Donc, je pense, oui, il faut reconnaître qu’il y a des éléments qui
sont propres au pape François, à sa personnalité, mais tout cela
s’inscrit en parfaite continuité avec ses prédécesseurs, d’où, à mon
humble avis, l’inopportunité d’en appeler au magistère de Jean-Paul II,
par exemple, pour contrebalancer les propos du pape François. Ce n’est
pas vraiment logique.
Question : En quoi y a-t-il continuité ?
Abbé Davide Pagliarani : Au
centre du magistère conciliaire et post-conciliaire, il y a la
focalisation sur l’homme, donc une perception de la foi et de la vie
chrétienne, et de la vie de toute l’Église, qui est profondément
personnaliste. Or, ce personnalisme de fond produit des résultats
différents mais qui se complètent les uns les autres et s’expliquent
entre eux. Chez Jean-Paul II, par exemple, le personnalisme pousse
beaucoup vers l’engagement de la personne et donc, les devoirs moraux
aussi ; et Jean-Paul II rappelle, dans une perspective personnaliste,
différents principes moraux. Chez le pape François, la même façon, si
on peut dire, de percevoir la morale, amène à d’autres résultats, mais
qui sont en continuité avec les mêmes principes de base.
Question : Quel lien établissez-vous entre l’enseignement du pape François et le monde moderne ?
Abbé Davide Pagliarani : Je
pense qu’il y a, là aussi, un principe qui est déjà contenu dans le
Concile et dans le post-Concile, mais, avec le pontificat du pape
François, c’est patent et de plus en plus clair : la modernité ?
Qu’est-ce que ça signifie d’abord ? La modernité signifie le conflit
entre l’ordre surnaturel, l’ordre spirituel et l’ordre temporel. La
laïcité, l’esprit laïc, qui caractérise la Révolution, caractérise la
modernité. Bien ! cet esprit, cette contradiction, cette dichotomie qui
est propre à la modernité, de quelque manière est dépassée, déjà un peu
par le Concile. Le Concile veut dépasser cette difficulté, mais avec
le pape François, on arrive à un point où l’Église elle-même sacralise –
si on peut s’exprimer ainsi – les grands thèmes, les grandes
préoccupations, les grandes inquiétudes, qui sont propres au monde
laïc, au monde politique par exemple, d’où une attention toute
particulière, une attention religieuse à des thèmes qui sont
politiques ou sociaux, comme le thème des migrants, le thème de la
pollution, différents exemples qu’on pourrait faire dans la même ligne.

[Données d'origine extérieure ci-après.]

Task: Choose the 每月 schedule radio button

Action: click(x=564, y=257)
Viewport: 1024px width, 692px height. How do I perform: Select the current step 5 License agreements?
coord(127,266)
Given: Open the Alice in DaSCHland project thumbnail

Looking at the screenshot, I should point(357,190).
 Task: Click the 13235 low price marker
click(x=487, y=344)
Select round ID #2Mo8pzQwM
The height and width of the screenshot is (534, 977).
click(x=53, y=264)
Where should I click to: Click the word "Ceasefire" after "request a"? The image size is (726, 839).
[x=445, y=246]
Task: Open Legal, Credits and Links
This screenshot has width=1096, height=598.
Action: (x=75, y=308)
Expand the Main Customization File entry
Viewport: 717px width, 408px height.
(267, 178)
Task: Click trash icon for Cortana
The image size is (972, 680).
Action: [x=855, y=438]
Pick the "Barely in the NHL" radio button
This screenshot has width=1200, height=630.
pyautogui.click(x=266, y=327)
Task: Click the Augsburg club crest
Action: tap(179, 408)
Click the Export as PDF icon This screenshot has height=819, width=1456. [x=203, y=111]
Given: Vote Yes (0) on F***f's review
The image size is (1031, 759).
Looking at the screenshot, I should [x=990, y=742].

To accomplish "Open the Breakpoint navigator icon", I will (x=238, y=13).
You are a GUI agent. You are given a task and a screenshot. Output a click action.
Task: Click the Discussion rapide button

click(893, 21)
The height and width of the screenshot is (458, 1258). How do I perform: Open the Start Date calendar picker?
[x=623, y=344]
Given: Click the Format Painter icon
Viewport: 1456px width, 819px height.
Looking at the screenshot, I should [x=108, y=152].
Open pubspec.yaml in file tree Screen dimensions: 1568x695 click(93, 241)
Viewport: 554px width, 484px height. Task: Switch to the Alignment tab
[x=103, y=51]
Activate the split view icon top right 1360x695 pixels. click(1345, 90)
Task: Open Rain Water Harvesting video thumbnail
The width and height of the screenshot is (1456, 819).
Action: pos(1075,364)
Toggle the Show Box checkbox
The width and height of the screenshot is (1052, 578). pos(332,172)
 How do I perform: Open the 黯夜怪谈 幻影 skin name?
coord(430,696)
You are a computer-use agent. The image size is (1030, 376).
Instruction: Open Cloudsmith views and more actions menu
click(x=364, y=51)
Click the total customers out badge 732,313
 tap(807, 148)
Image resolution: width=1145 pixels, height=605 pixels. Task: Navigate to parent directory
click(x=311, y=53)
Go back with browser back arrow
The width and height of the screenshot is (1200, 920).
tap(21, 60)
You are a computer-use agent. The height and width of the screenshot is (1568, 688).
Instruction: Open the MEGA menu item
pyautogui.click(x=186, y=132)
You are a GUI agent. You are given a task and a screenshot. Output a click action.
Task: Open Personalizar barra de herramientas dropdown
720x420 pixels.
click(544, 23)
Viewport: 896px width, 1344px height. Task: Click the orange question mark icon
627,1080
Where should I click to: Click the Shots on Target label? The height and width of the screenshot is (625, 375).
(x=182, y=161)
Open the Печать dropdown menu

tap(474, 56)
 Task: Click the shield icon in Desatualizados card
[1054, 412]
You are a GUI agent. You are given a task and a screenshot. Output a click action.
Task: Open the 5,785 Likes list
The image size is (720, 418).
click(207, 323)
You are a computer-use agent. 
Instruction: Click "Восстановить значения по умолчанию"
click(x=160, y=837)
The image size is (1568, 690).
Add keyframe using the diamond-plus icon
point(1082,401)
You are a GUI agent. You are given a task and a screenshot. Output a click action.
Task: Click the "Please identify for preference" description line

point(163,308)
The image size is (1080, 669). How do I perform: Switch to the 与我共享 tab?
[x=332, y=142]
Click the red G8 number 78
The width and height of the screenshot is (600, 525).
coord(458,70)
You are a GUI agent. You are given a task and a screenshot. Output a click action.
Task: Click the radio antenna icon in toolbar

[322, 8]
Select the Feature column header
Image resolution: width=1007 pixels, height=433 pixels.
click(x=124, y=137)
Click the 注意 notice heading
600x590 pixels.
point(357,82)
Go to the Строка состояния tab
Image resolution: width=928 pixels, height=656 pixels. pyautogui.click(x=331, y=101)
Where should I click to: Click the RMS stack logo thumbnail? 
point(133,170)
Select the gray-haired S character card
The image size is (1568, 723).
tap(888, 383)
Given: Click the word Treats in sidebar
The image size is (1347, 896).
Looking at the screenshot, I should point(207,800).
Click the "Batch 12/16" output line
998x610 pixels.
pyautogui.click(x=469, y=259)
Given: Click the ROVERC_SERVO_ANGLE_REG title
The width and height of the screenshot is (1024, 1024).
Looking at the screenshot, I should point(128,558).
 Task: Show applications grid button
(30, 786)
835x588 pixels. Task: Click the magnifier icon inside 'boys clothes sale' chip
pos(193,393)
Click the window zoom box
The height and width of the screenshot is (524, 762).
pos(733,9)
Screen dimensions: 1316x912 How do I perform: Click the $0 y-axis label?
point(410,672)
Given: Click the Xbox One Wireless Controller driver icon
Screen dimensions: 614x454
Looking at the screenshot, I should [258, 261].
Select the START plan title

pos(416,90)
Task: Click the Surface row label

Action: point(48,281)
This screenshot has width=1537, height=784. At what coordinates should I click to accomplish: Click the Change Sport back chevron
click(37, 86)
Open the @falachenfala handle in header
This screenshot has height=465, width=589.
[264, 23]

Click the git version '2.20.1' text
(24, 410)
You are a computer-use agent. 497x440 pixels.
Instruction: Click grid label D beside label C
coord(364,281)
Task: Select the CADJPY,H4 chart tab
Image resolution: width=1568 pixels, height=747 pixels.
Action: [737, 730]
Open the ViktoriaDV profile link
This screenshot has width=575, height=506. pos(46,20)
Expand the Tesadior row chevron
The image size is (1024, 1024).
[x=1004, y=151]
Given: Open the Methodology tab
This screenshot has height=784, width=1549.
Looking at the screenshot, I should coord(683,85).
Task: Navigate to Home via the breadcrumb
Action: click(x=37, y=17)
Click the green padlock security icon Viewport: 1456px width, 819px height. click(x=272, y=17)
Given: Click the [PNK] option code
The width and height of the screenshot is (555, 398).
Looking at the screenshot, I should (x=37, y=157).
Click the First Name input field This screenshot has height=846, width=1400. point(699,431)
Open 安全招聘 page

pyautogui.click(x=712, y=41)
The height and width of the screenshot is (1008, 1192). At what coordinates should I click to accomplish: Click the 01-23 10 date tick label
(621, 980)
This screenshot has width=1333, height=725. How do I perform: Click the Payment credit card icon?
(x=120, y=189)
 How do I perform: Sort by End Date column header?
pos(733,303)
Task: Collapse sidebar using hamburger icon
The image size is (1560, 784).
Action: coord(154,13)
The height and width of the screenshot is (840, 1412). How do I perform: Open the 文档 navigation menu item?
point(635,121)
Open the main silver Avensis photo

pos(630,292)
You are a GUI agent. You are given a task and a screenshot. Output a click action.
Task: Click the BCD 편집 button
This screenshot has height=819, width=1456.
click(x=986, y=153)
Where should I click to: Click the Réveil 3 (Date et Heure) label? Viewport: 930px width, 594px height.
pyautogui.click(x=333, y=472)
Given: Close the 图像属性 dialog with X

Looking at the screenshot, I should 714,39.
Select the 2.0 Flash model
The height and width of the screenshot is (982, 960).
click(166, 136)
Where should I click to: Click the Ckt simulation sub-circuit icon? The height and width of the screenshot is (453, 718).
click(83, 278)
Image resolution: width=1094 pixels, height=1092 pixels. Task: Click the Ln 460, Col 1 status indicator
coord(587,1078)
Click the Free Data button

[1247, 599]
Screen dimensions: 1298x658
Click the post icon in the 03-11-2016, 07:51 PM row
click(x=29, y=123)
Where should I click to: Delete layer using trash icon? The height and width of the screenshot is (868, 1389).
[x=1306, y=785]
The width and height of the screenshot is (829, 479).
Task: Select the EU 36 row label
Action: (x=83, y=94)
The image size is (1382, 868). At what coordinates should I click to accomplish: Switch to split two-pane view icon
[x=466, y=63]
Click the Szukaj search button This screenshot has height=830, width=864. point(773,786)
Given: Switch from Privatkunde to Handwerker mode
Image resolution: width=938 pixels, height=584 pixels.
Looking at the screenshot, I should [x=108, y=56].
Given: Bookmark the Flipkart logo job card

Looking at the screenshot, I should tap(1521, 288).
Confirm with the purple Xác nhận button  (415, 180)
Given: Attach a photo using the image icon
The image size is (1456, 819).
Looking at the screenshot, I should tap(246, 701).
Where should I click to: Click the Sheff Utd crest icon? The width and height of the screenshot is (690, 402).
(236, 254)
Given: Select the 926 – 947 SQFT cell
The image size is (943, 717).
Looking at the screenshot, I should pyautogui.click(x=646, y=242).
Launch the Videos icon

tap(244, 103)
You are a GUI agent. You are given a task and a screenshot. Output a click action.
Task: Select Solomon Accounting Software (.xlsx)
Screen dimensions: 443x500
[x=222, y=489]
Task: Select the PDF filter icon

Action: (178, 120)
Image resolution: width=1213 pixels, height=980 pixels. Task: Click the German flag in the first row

Paradoxalement, avec ce pontificat, on arrive, si on peut dire, à une
épiphanie de la chrétienté maritainienne.
Question : C’est-à-dire une chrétienté humaniste ?
Abbé Davide Pagliarani : Une
chrétienté humaniste qui défait les grandes valeurs de l’Église et les
valeurs du monde se confondent. Donc une dimension qui, à la fois, est
profondément laïque et profondément religieuse, mais c’est une
religiosité qui est soumise à l’ordre temporel. Nous sommes en face
d’une Eglise qui n’enseigne plus au monde une vérité qui vient
d’en-haut, une vérité transcendante, mais nous avons une Eglise qui est
à l’écoute du monde.
Question : Quel est le rôle de la Fraternité Saint-Pie-X dans ce contexte ?
Abbé Davide Pagliarani : La place de la Fraternité Saint-Pie-X, c’est de continuer à aimer l’Église, à aimer l’Église, d’autant plus que l’Église est défigurée, d’autant plus que l’Église souffre à cause de cet état de choses. Le rôle de la Fraternité, c’est de continuer à aimer l’Église, à prier pour l’Église, à prier pour le triomphe de la vérité catholique, qui est la vérité de l’Église. Le rôle de la Fraternité, c’est de continuer à servir l’Église en dénonçant, avec charité mais aussi avec clarté, ces erreurs qui font souffrir l’Église.